**TASK OBJECTIVE**: Before copying, set the pictures aside; then repeat every line below verbatim.
━━━ SUPPLIED MATERIAL
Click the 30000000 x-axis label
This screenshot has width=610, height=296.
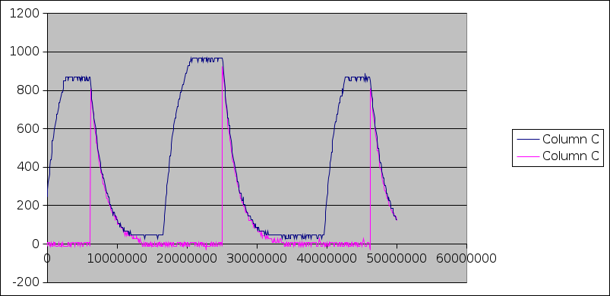pos(257,258)
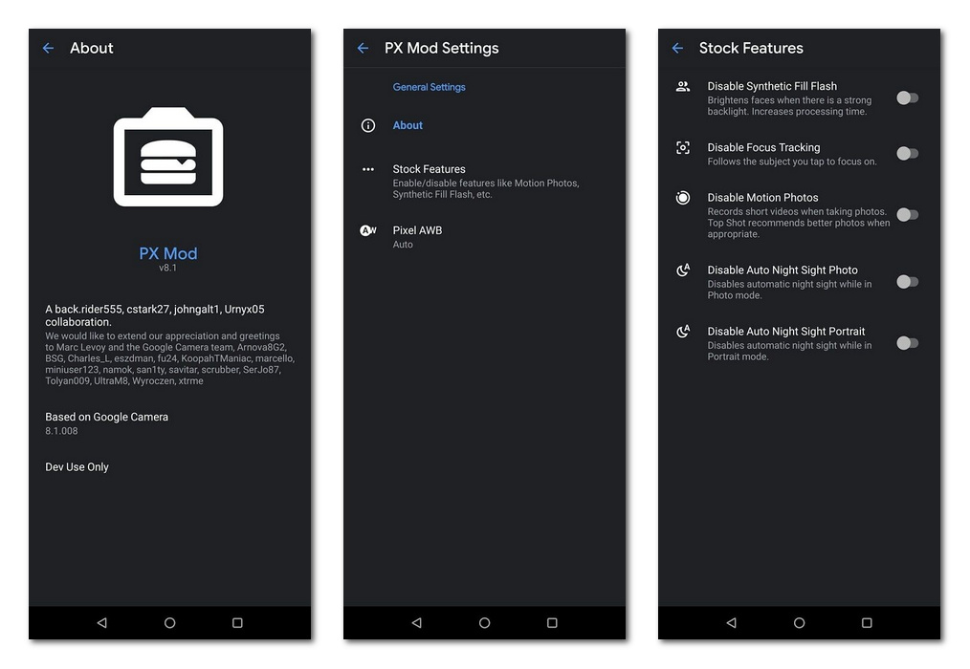Toggle Disable Focus Tracking switch
This screenshot has width=970, height=669.
(x=907, y=154)
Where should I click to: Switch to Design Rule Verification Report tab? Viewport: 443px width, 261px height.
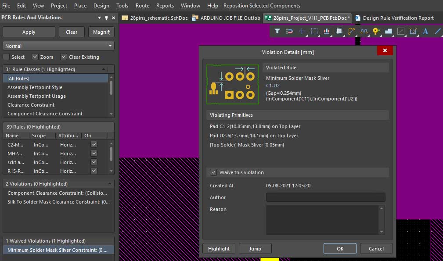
━━━━━━
**REPLY TO THE TASK**:
Click the 30000000 x-axis label
This screenshot has width=610, height=296.
pos(257,258)
Toggle Disable Focus Tracking switch
This screenshot has width=970, height=669.
(x=907, y=154)
Where should I click to: Switch to Design Rule Verification Report tab? Viewport: 443px width, 261px height.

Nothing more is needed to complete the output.